▶ _INFORMATION_
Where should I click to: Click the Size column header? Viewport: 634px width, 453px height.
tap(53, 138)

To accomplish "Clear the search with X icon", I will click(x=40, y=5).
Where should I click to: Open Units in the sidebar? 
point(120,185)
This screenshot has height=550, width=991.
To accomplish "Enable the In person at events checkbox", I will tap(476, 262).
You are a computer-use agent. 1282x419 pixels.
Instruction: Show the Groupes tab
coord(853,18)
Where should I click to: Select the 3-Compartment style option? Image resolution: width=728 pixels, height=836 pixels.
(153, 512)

▶ _TASK REQUIREMENTS_
Reply with every line of the material above, unaltered.

▶ _PROBLEM SOLUTION_
Where should I click to: Click the Size column header? Viewport: 634px width, 453px height.
tap(53, 138)

To accomplish "Clear the search with X icon", I will click(x=40, y=5).
Where should I click to: Open Units in the sidebar? 
point(120,185)
This screenshot has height=550, width=991.
To accomplish "Enable the In person at events checkbox", I will tap(476, 262).
You are a computer-use agent. 1282x419 pixels.
Instruction: Show the Groupes tab
coord(853,18)
Where should I click to: Select the 3-Compartment style option? Image resolution: width=728 pixels, height=836 pixels.
(153, 512)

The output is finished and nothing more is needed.